Extract:
Just as today with Obama’s global terrorist campaign, then too it was necessary to respond to threats that might arise some- day, which is only reasonable, after all. For us.

The doctrinal and rhetorical standard for the post-war era of US hegemony was set by NSC 68, the most famous of the founding documents of the Cold War. This report, written by the prominent statesman Paul Nitze with the assistance of Secretary of State Dean Acheson, called for rapid militarisation of American society to protect free people from the Kremlin onslaught that threatens our very survival. The document reads like a fairy tale, contrasting their ultimate evil with our utter perfection, flawed only by our ‘excess of tolerance’ and ‘permanently open mind.’ The ‘fundamental design’ and ‘implacable purpose’ of the Kremlin-run ‘slave state,’ the report instructs us, is to gain ‘absolute authority over the rest of the world,’ destroying ‘the structure of society’ everywhere. In contrast, our ‘fundamental purpose is to assure the dignity and worth of the individual’ everywhere under the guidance of leaders who are animated solely by ‘generous and constructive impulses, and the absence of covetousness in our international relations.’

One may recall an observation of historian of imperialism V.G. Kiernan: ‘Administrations at Washington have frequently paid themselves the fulsome tributes that in Europe are left to poet laureates or journalists to pay’ — though willing journalists are hardly lacking on this side of the Atlantic. Though it is one of the most cited documents, the rhetorical framework of NSC 68 is commonly avoided, perhaps out of embarrassment.

Meanwhile the CIA had been supporting armed rebellions within Russia in an effort, soon formulated as an official policy objective in NSC 68, to destroy the slave state from within. The opposite can hardly be contemplated. Another example of logical illogicality.

Throughout the Cold War it was possible to portray terrible crimes as courageous defence of freedom against the slave state, JFK’s ‘monolithic and ruthless conspiracy’ dedicated to our destruction along with freedom everywhere. As the reality of the Vietnam War began to be appreciated, far too late, that technique became harder to deploy. What happened next is of considerable interest. One of the best descriptions is by a highly respected historian of human rights, Samuel Moyn. Writing from the left-liberal and critical end of the spectrum, his review and analysis is of particular interest for understanding how the intellectual culture functions.

The contemporary human rights era, Moyn observes, began with America’s new ‘politics of liberal internationalism, which rose after the horrors of the Vietnam War in tandem with the search for a new geopolitical role for the country. Invented just before the end of the Cold War, liberal internationalism surged in the decade after, with immense consequences for history.’ As one indication, ‘In 1977 the New York Times featured the phrase ‘human rights’ five times more frequently than in any prior year. The moral world had changed.’

Human rights ‘experienced their first global breakthrough’ when the cause began to be championed by the United States in the aftermath of the Vietnam War. It was only then, ‘beginning in a moment of guilt and introspection and continuing in a post- Cold War mood of optimism and power — that liberal internationalism assumed its current form, stressing rules and rights.’ Moyn recognises, of course, that Great Britain had ‘its own version of liberal internationalism,’ which, he observes, served as ‘high-minded excuses for violent rulership.’ But the US is different. These are dangers that ‘the less self-interested and more authentically humane American hegemony will avoid.’ Although ‘there is no absolute way to distinguish between [Britain’s] maleficent empire and our benevolent hegemony,’ still we should be cognizant of the differences. In general, ‘There is little interest in unmasking liberal internationalism as an imperialism that dare not speak its name,’ surely not when considering the ‘specifically American vision of liberal internationalism that the end of the Cold War seemed to anoint.’

Moyn points out correctly that it was Eastern European dissidents who ‘made it possible for ‘human rights’ to be reclaimed by liberals and the anti-Communist left in the 1970s,’ leading to ‘the global radiance of human rights in our time.’ Particularly radiant was ‘the idealism so powerful during Bill Clinton’s presidency,’ when ‘for a moment in the 1990s, it looked as if the American school of thought known as ‘liberal internationalism’ was close to realising its fondest dreams,’ though regrettably the dreams did not outlast the Bush II era.

Given problem 1:
Answer these questions from the passage on NSC 68 and liberal internationalism, one per line:
(a) Who wrote NSC 68, and who assisted?
(b) In 1977, how much more often did the New York Times use the phrase "human rights" than in any prior year?
(c) According to Moyn, who made it possible for "human rights" to be reclaimed by liberals and the anti-Communist left in the 1970s?

Data to process:
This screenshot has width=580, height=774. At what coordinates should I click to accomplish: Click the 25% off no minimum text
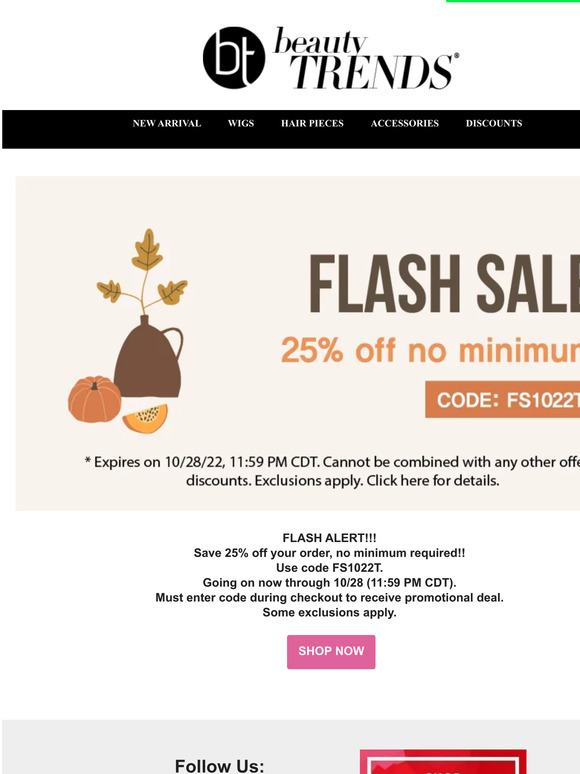click(430, 350)
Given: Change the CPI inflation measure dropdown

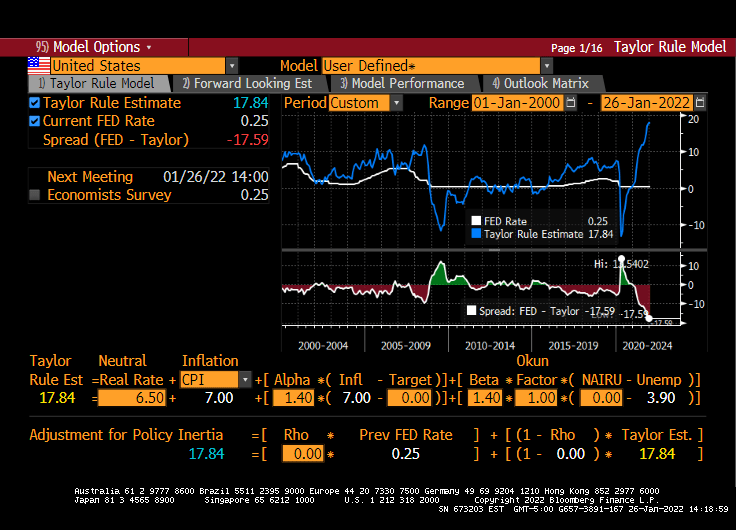Looking at the screenshot, I should pyautogui.click(x=246, y=380).
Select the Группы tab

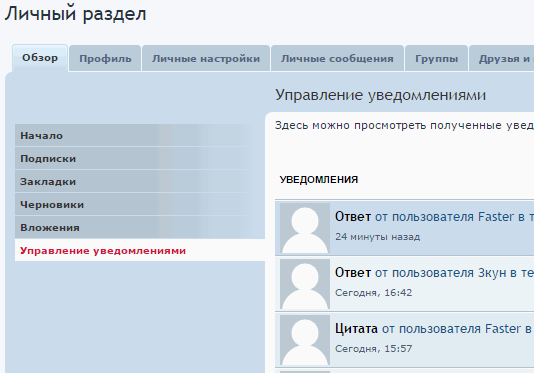(436, 59)
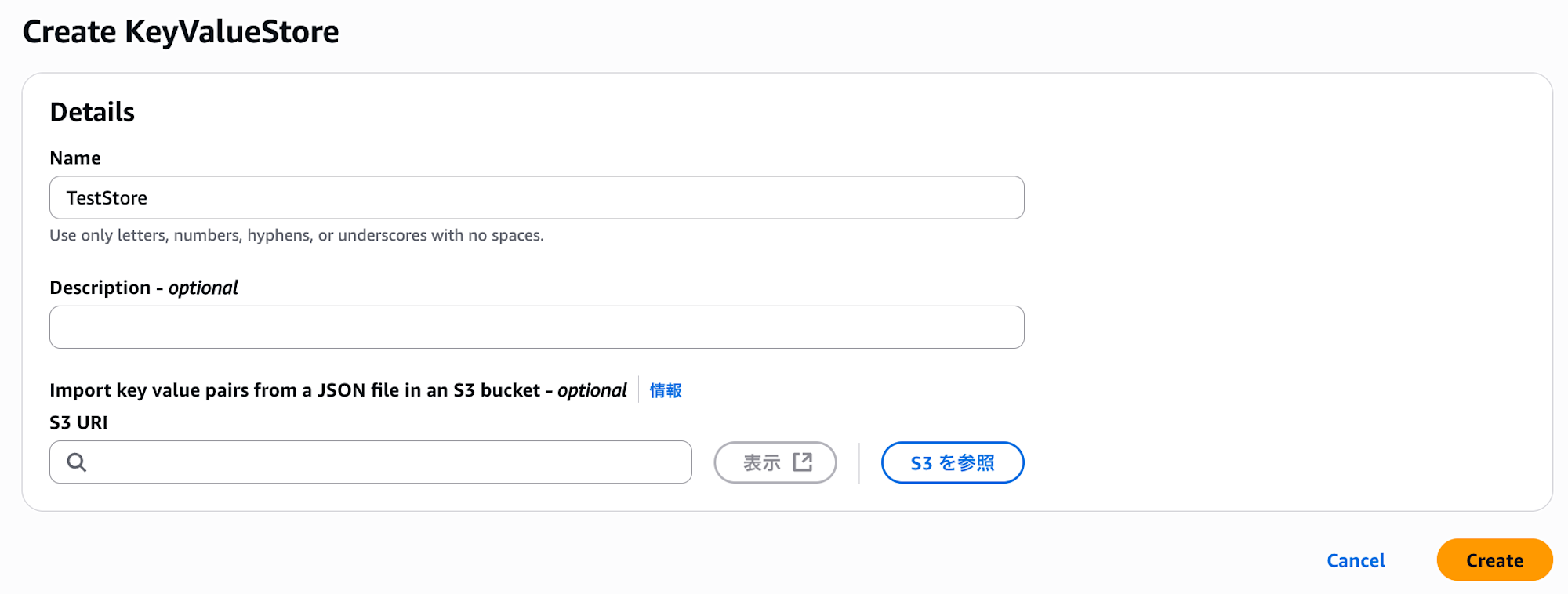Screen dimensions: 1568x594
Task: Click the divider left of the 情報 link
Action: [639, 389]
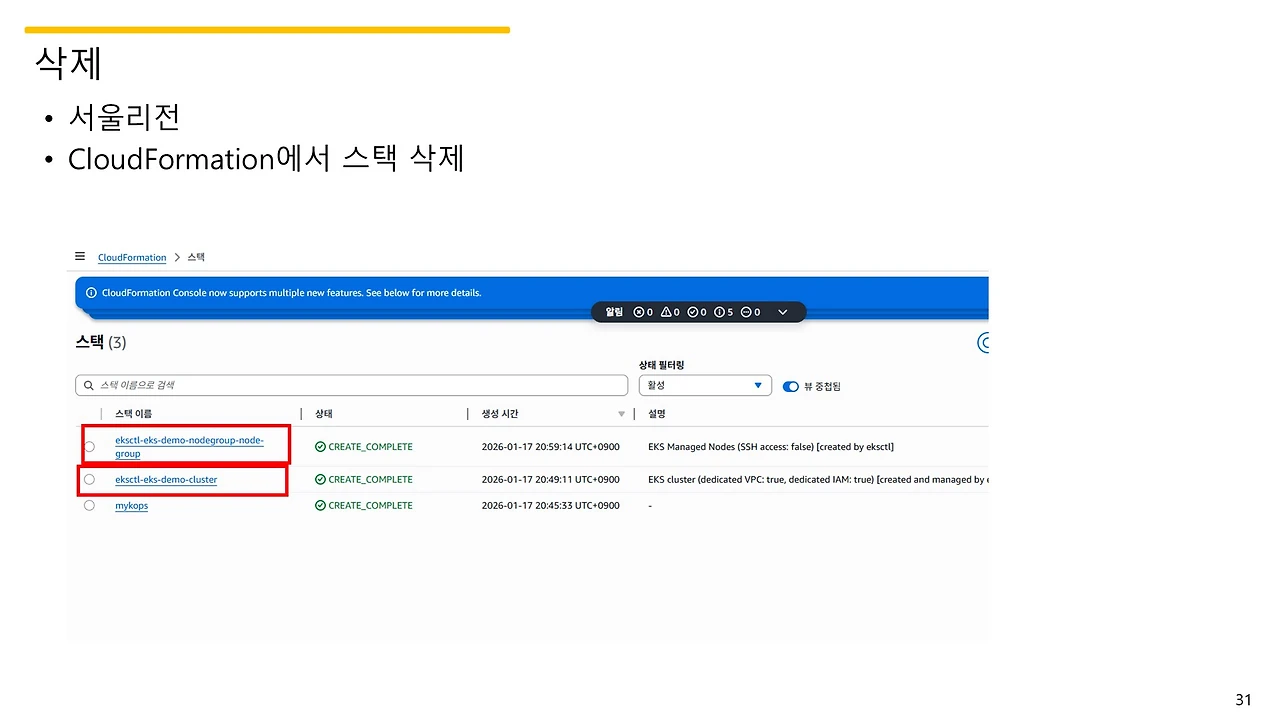Viewport: 1280px width, 720px height.
Task: Open the 활성 status filter dropdown
Action: 705,385
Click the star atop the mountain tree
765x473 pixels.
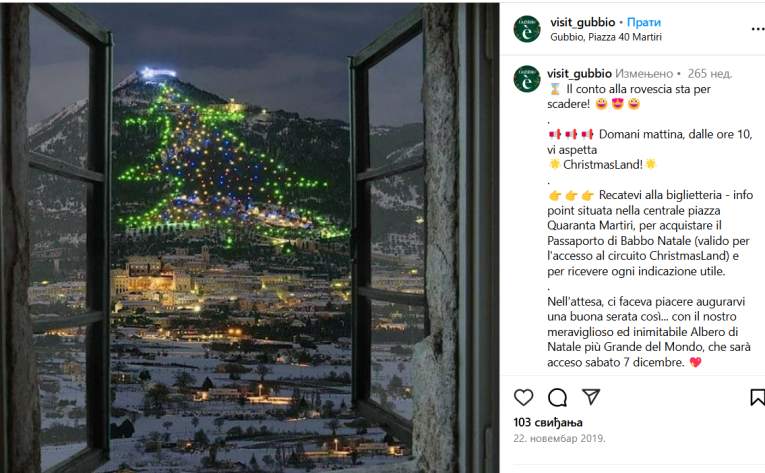click(x=147, y=73)
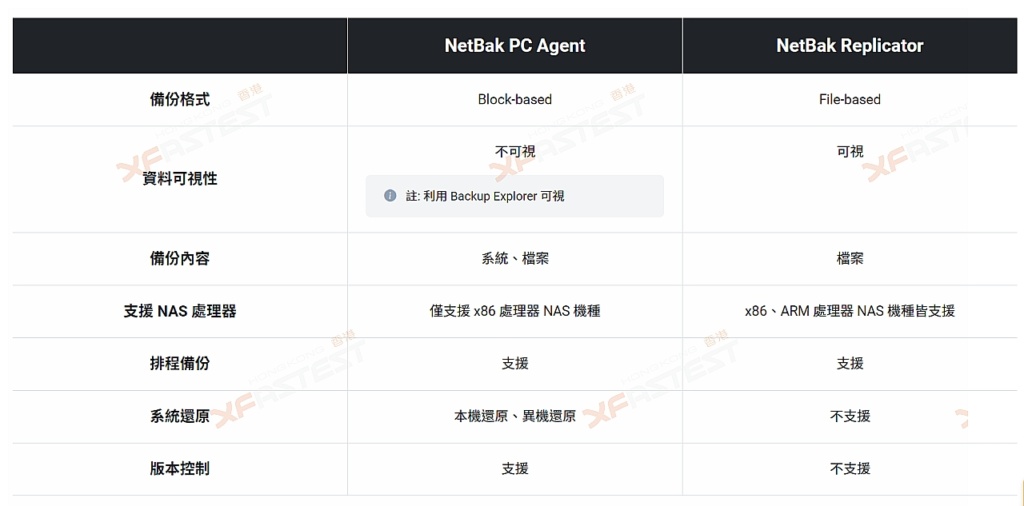Click the Block-based cell

click(515, 99)
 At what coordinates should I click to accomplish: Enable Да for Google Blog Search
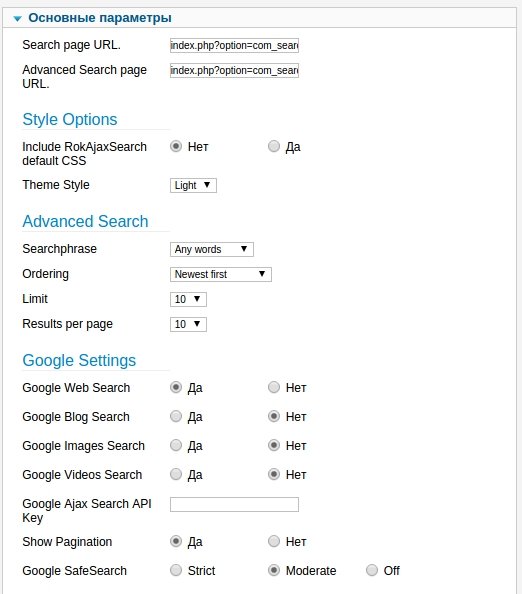pos(176,416)
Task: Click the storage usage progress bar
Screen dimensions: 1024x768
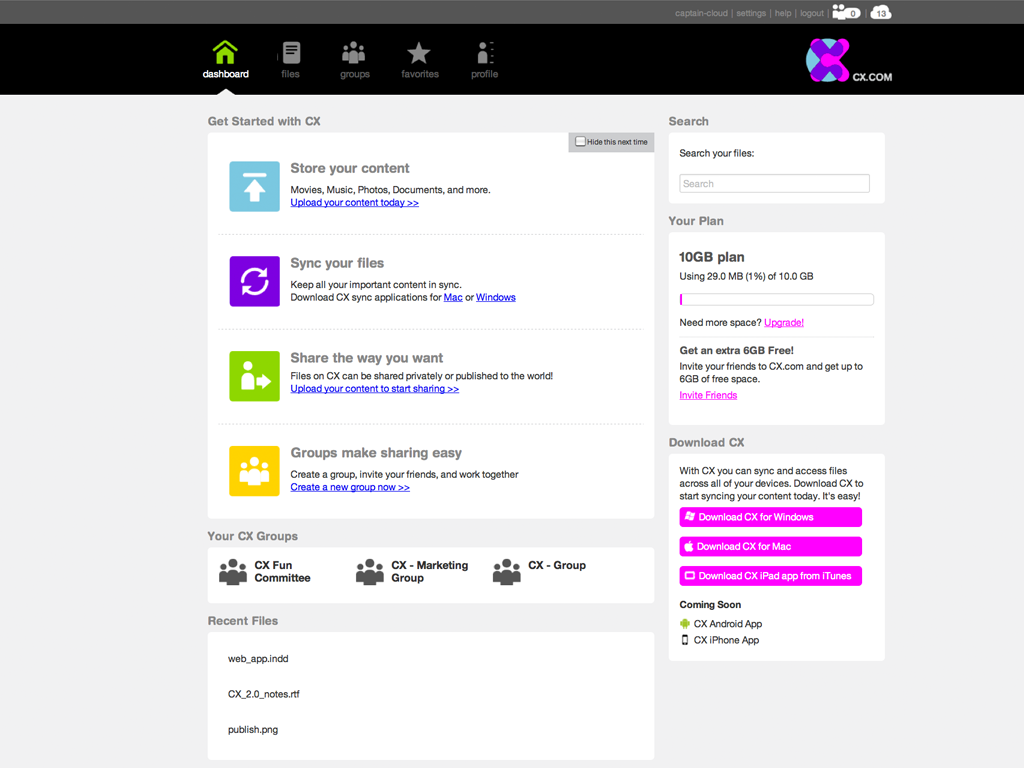Action: pyautogui.click(x=776, y=299)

Given problem 2: In the rows starting at the first one and ending at the line that contains "Action: 705,385", switch "Change" to "Adjust" and change nothing else. Give back only those rows, and leave out the pictures.

Final answer 1:
(a) Paul Nitze, with the assistance of Secretary of State Dean Acheson.
(b) Five times more frequently.
(c) Eastern European dissidents.

Final answer 2:
This screenshot has width=580, height=774. At what coordinates should I click to accomplish: Click the 25% off no minimum text
click(430, 350)
Given: Adjust the CPI inflation measure dropdown

Looking at the screenshot, I should pyautogui.click(x=246, y=380).
Select the Группы tab

(436, 59)
Screen dimensions: 1568x594
Task: Click the divider left of the 情報 link
Action: [639, 389]
Viewport: 1280px width, 720px height.
Task: Open the 활성 status filter dropdown
Action: 705,385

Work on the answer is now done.